§ EXCERPTED RECORDS:
================================
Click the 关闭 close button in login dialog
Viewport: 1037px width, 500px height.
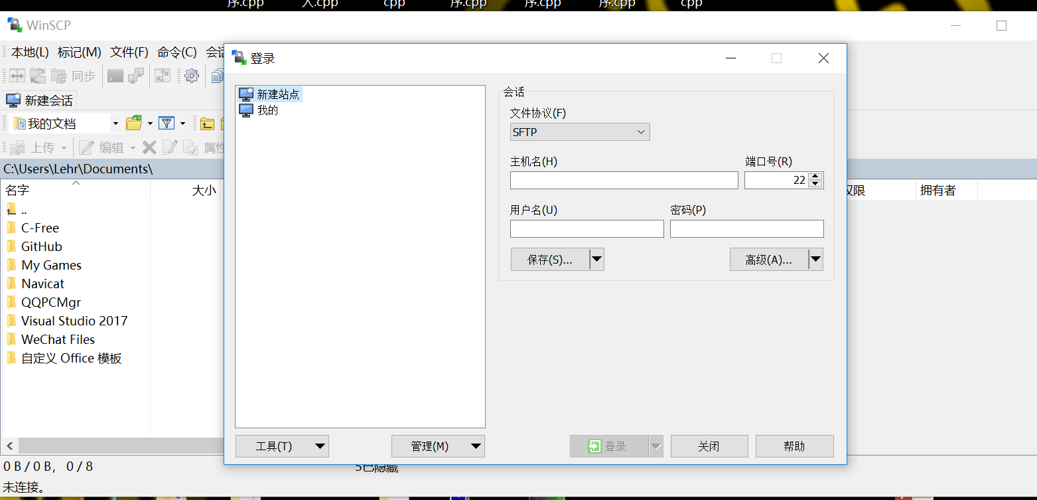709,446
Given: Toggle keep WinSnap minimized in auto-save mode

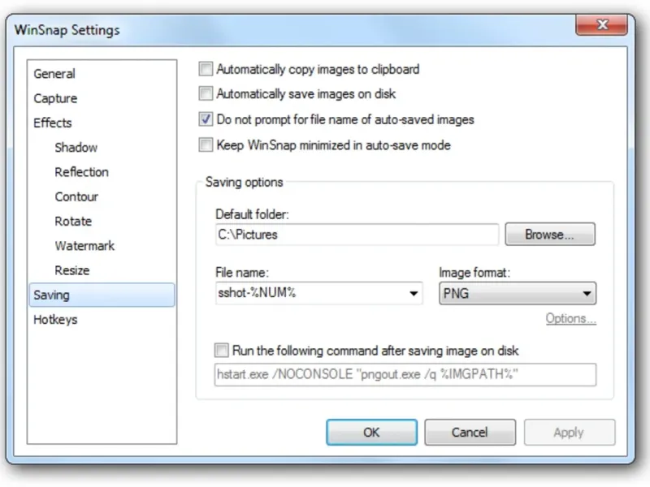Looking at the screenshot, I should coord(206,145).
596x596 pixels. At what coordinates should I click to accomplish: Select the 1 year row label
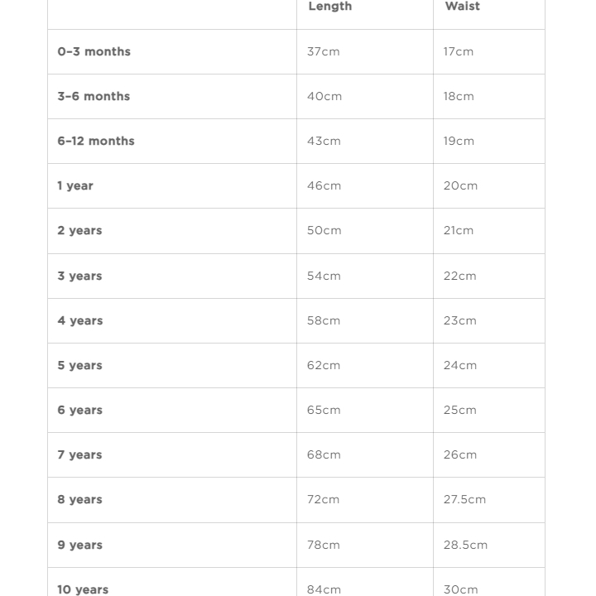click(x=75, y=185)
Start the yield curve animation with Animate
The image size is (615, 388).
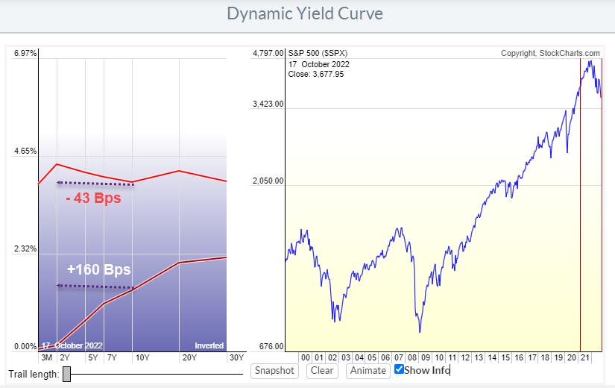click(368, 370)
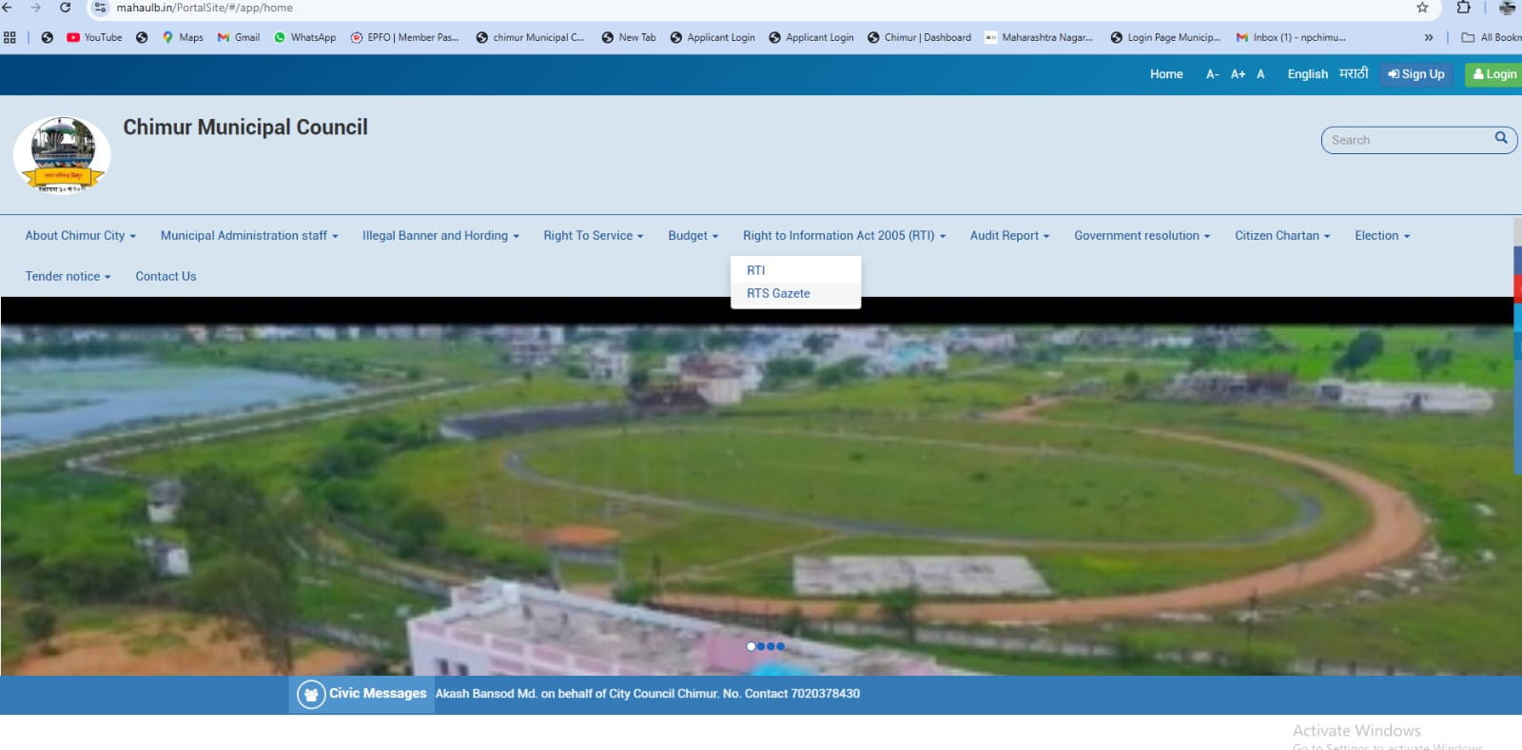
================================
§ STATED EXERCISE: Could you rewrite the records above as a Markdown table with two columns, Row and Line, that numbers each line and leaves out blank lines and pictures?

§ SOLUTION TO THE PROBLEM:
| Row | Line |
|---|---|
| 1 | Click the 关闭 close button in login dialog |
| 2 | Viewport: 1037px width, 500px height. |
| 3 | 709,446 |
| 4 | Given: Toggle keep WinSnap minimized in auto-save mode |
| 5 | Looking at the screenshot, I should coord(206,145). |
| 6 | 596x596 pixels. At what coordinates should I click to accomplish: Select the 1 year row label |
| 7 | click(x=75, y=185) |
| 8 | Start the yield curve animation with Animate |
| 9 | The image size is (615, 388). |
| 10 | click(368, 370) |